A Unifying Generator Loss Function for Generative Adversarial Networks
Justin Veiner, Fady Alajaji, Bahman Gharesifard
TL;DR
It is shown that this Lα-GAN problem recovers as special cases a number of GAN problems in the literature, including VanillaGAN, least squares GAN (LSGAN), least kth-order GAN (LkGAN), and the recently introduced (αD,αG)-GAN with αD=1.
Abstract
A unifying $α$-parametrized generator loss function is introduced for a dual-objective generative adversarial network (GAN), which uses a canonical (or classical) discriminator loss function such as the one in the original GAN (VanillaGAN) system.
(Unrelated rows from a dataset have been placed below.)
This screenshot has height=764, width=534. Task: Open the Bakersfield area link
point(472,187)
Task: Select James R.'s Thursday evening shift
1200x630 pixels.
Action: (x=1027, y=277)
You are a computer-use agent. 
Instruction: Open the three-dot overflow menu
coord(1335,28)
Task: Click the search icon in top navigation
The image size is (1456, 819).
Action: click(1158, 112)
The generator loss function is based on a symmetric class probability estimation type function, $\mathcal{L}_α$, and the resulting GAN system is termed $\mathcal{L}_α$-GAN. Under an optimal discriminator, it is shown that the generator's optimization problem consists of minimizing a Jensen-$f_α$-divergence, a natural generalization of the Jensen-Shannon divergence, where $f_α$ is a convex function expressed in terms of the loss function $\mathcal{L}_α$. It is also demonstrated that this $\mathcal{L}_α$-GAN problem recovers as special cases a number of GAN problems in the literature, including VanillaGAN, Least Squares GAN (LSGAN), Least $k$th order GAN (L$k$GAN) and the recently introduced $(α_D,α_G)$-GAN with $α_D=1$. Finally, experimental results are conducted on three datasets, MNIST, CIFAR-10, and Stacked MNIST to illustrate the performance of various examples of the $\mathcal{L}_α$-GAN system.